American businessman and conservationist

Ralph Philip Hanes Jr. (February 25, 1926 – January 16, 2011), was an American businessman, conservationist, and patron of the arts. He was CEO of the Hanes Corporation from 1964 to 1976, and founder of Ampersand Inc., a consulting firm for non-profit organizations. Hanes donated the land that became Stone Mountain State Park to the state of North Carolina, served as chairman for the National Endowment for the Arts, and the University of North Carolina School of the Arts board.

== Early life ==
Hanes was born in Winston-Salem, North Carolina, to DeWitt Chatham Hanes and Ralph Philip Hanes Sr. The Hanes family were involved as patrons to the local community when Phil was a child, with his father financing the restoration of Old Salem. His uncle, Frederick Moir Hanes, was a friend of American satirist H. L. Mencken. Hanes attended Woodberry Forest School before attending UNC Chapel Hill, where he enrolled in the V-12 Navy College Training Program, and was later transferred to the Naval Reserve Officers Training Corps. Hanes soon left UNC for Yale, where he became a member of The Whiffenpoofs, touring across the Americas and Europe. In addition to a major in English, Hanes took Art Appreciation while at Yale.

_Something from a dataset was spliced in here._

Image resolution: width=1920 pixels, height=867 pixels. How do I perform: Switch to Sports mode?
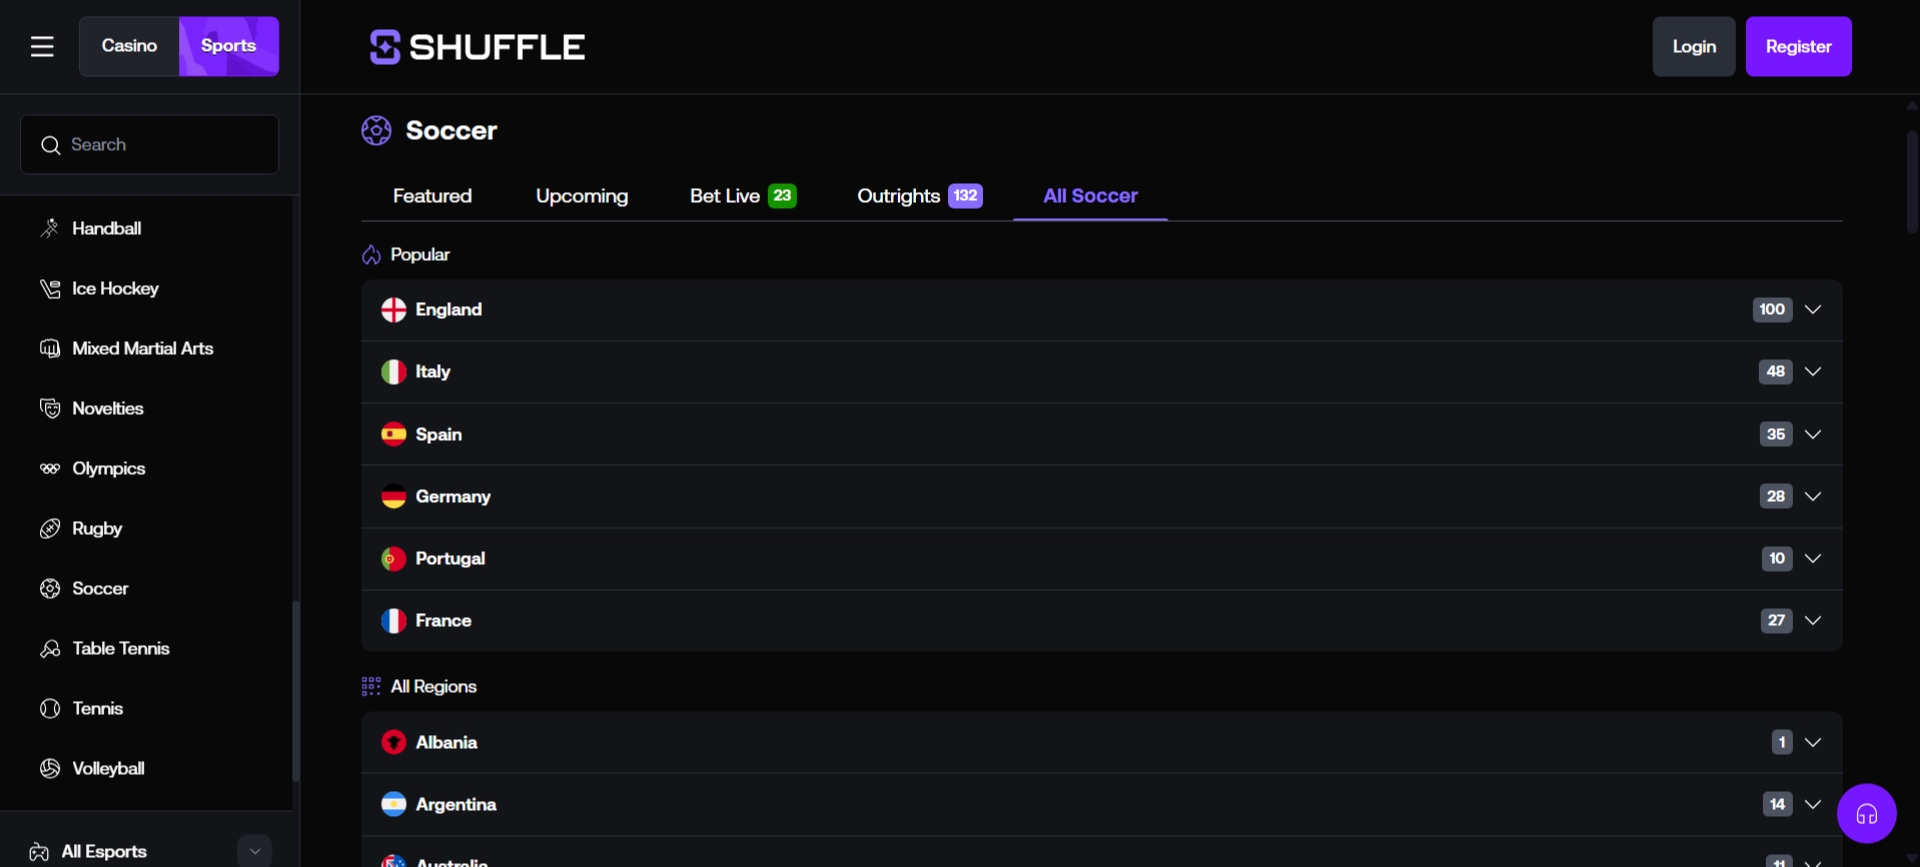click(x=228, y=46)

Hanes graduated with a bachelor's degree in 1949. The following year, on January 14 he married his first wife, Joan Audrey Humpstone.

== Career ==
After graduating from Yale in 1949, Hanes returned to North Carolina to work at the family business Hanes Dye and Finishing. His father Ralph was CEO at the time, and sent Phil to work for Springs Cotton Mills, a competing textile company, which had a well respected training program for prospective executives within the textile industry. The program saw Hanes working all the floor-level positions within the Springs' factories, running every machine in the plant, working all three shifts, and living in towns such as Lancaster, South Carolina which according to Hanes "...had one grocery store, one filling station, one drugstore, and one movie house." Phil came back to Winston-Salem after completing the program with Springs' to work in the offices of Hanes, of which he says that he, "...had to do every job in the office. I did everything but sweep the floor." He moved up the corporate ladder once there, going from being an office drone and traveling salesman all the way to being vice president, president, and by 1964, CEO. During his tenure as CEO, he oversaw the company's push for desegregation, successfully integrating the facilities for both white and African-American workers. In 1976, at the age of fifty, Hanes resigned from his position, giving the role to his Nephew and the President of the company at the time, though he remained invested in the business as a chairman of the board and the second largest stockholder. The business was sold to Leggett & Platt for $65 million in 1993.

== Arts and activism ==
The same year that Hanes returned to Winston-Salem to work in the family business, he was approached by the newly formed Winston-Salem Arts Council, which needed people on its board, and asked to join. Hanes financed the foundation of the Southeastern Center for Contemporary Art in 1956, and later worked with the organization as chairman at Ampersand Inc. In 1963, Hanes was one of the founders of the University of North Carolina School of the Arts, as well as serving on the board of trustees under the first president, Vittorio Giannini. In 1965, Lyndon B. Johnson appointed Hanes to the National Endowment for the Arts council, with the likes of John Steinbeck, Duke Ellington, and Harper Lee. Picnicking with his wife in the 1950s by Stone Mountain in North Carolina, Hanes observed a nearby couple littering; upon asking them not do so, the couple informed him that the land was owned by a relative, and if he took issue with the littering he ought to leave. Hanes purchased the land, 80 acres, for $10,000, and over the next two decades purchased thousands of acres more of the surrounding area. Hanes donated that land, which would become Stone Mountain State Park, to the state government in 1975. He also purchased and preserved 9,000 acres around Mount Mitchell and 30,000 acres along ten miles of the New River. In 1979 Hanes co-founded the Awards in the Visual Arts program. Starting in the 1980s and continuing into the 21st century, Hanes invested more extensively in the local arts scene in Winston-Salem, participating in local arts councils, and helping in the foundation of establishments such as The Garage and The Werehouse.

== Personal life ==
Hanes' wife Joan Humpstone Hanes died in 1983. He later met Mary Charlotte Metz and the two were married in December of the 1984. At the age of 80, he incorporated his life's lessons in his first book How to Get Anyone to do Anything. In addition to contributions to ecological conservation, Hanes developed a passion for the study of mushrooms after a friend gifted him a book on mushrooms in 1960, and became a member of the North American Mycological Association in August of the following year. Hanes died at the age of 84, in his native Winston-Salem on January 16, 2011. His ashes have been installed in the sculpture "Conversations" on the campus of University of North Carolina School of the Arts.

==Awards and honors==

- 1982 National Governor's Association Award for Distinguished Service to the Arts
- 1982 North Carolina Award in Fine Arts
- 1991 National Medal of Arts (presented by President Bush)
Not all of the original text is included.